Start DATA EXCERPTS
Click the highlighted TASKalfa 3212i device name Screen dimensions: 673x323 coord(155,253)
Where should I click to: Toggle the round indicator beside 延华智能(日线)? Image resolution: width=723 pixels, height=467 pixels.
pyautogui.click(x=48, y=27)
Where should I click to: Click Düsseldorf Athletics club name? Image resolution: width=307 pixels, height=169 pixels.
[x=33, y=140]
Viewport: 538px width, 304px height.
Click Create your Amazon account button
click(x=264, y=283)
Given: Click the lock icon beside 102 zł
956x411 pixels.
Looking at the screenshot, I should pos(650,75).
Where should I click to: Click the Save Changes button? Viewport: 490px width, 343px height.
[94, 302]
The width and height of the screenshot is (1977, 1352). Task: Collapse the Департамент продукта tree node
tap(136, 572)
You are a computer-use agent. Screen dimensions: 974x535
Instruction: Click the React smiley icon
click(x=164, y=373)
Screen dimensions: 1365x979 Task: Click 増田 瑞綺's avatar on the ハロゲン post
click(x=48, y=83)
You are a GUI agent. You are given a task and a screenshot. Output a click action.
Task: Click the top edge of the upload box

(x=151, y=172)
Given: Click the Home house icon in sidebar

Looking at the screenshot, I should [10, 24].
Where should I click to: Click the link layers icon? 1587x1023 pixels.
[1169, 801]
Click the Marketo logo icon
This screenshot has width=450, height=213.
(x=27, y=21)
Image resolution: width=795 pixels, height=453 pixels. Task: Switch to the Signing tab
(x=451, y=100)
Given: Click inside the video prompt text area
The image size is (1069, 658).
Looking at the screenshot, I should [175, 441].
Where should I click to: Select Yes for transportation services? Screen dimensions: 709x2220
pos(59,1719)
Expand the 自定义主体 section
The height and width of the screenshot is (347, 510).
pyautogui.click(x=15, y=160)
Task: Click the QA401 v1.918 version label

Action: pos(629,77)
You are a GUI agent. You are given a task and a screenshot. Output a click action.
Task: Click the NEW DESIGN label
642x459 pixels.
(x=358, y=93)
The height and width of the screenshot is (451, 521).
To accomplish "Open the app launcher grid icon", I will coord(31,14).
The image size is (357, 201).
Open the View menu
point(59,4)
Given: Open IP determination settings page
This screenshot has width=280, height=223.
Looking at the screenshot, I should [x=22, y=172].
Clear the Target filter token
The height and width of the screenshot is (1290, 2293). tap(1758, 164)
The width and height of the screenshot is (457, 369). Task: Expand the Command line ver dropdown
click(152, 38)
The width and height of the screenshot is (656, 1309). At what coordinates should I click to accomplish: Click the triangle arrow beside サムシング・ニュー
End DATA EXCERPTS
◆ **DIRECTION**: Copy all the entries above, replacing "Screen dimensions" with "Display size" wherever it occurs and leaving everything else unchanged.

◆ **EXERCISE RESPONSE**:
Click the highlighted TASKalfa 3212i device name Display size: 673x323 coord(155,253)
Where should I click to: Toggle the round indicator beside 延华智能(日线)? Image resolution: width=723 pixels, height=467 pixels.
pyautogui.click(x=48, y=27)
Where should I click to: Click Düsseldorf Athletics club name? Image resolution: width=307 pixels, height=169 pixels.
[x=33, y=140]
Viewport: 538px width, 304px height.
Click Create your Amazon account button
click(x=264, y=283)
Given: Click the lock icon beside 102 zł
956x411 pixels.
Looking at the screenshot, I should pos(650,75).
Where should I click to: Click the Save Changes button? Viewport: 490px width, 343px height.
[94, 302]
The width and height of the screenshot is (1977, 1352). Task: Collapse the Департамент продукта tree node
tap(136, 572)
You are a computer-use agent. Display size: 974x535
Instruction: Click the React smiley icon
click(x=164, y=373)
Display size: 1365x979 Task: Click 増田 瑞綺's avatar on the ハロゲン post
click(x=48, y=83)
You are a GUI agent. You are given a task and a screenshot. Output a click action.
Task: Click the top edge of the upload box

(x=151, y=172)
Given: Click the Home house icon in sidebar

Looking at the screenshot, I should [10, 24].
Where should I click to: Click the link layers icon? 1587x1023 pixels.
[1169, 801]
Click the Marketo logo icon
This screenshot has width=450, height=213.
(x=27, y=21)
Image resolution: width=795 pixels, height=453 pixels. Task: Switch to the Signing tab
(x=451, y=100)
Given: Click inside the video prompt text area
The image size is (1069, 658).
Looking at the screenshot, I should [175, 441].
Where should I click to: Select Yes for transportation services? Display size: 709x2220
pos(59,1719)
Expand the 自定义主体 section
The height and width of the screenshot is (347, 510).
pyautogui.click(x=15, y=160)
Task: Click the QA401 v1.918 version label

Action: pos(629,77)
You are a GUI agent. You are given a task and a screenshot. Output a click action.
Task: Click the NEW DESIGN label
642x459 pixels.
(x=358, y=93)
The height and width of the screenshot is (451, 521).
To accomplish "Open the app launcher grid icon", I will coord(31,14).
The image size is (357, 201).
Open the View menu
point(59,4)
Given: Open IP determination settings page
This screenshot has width=280, height=223.
Looking at the screenshot, I should [x=22, y=172].
Clear the Target filter token
The height and width of the screenshot is (1290, 2293). tap(1758, 164)
The width and height of the screenshot is (457, 369). Task: Expand the Command line ver dropdown
click(152, 38)
The width and height of the screenshot is (656, 1309). At what coordinates should I click to accomplish: Click the triangle arrow beside サムシング・ニュー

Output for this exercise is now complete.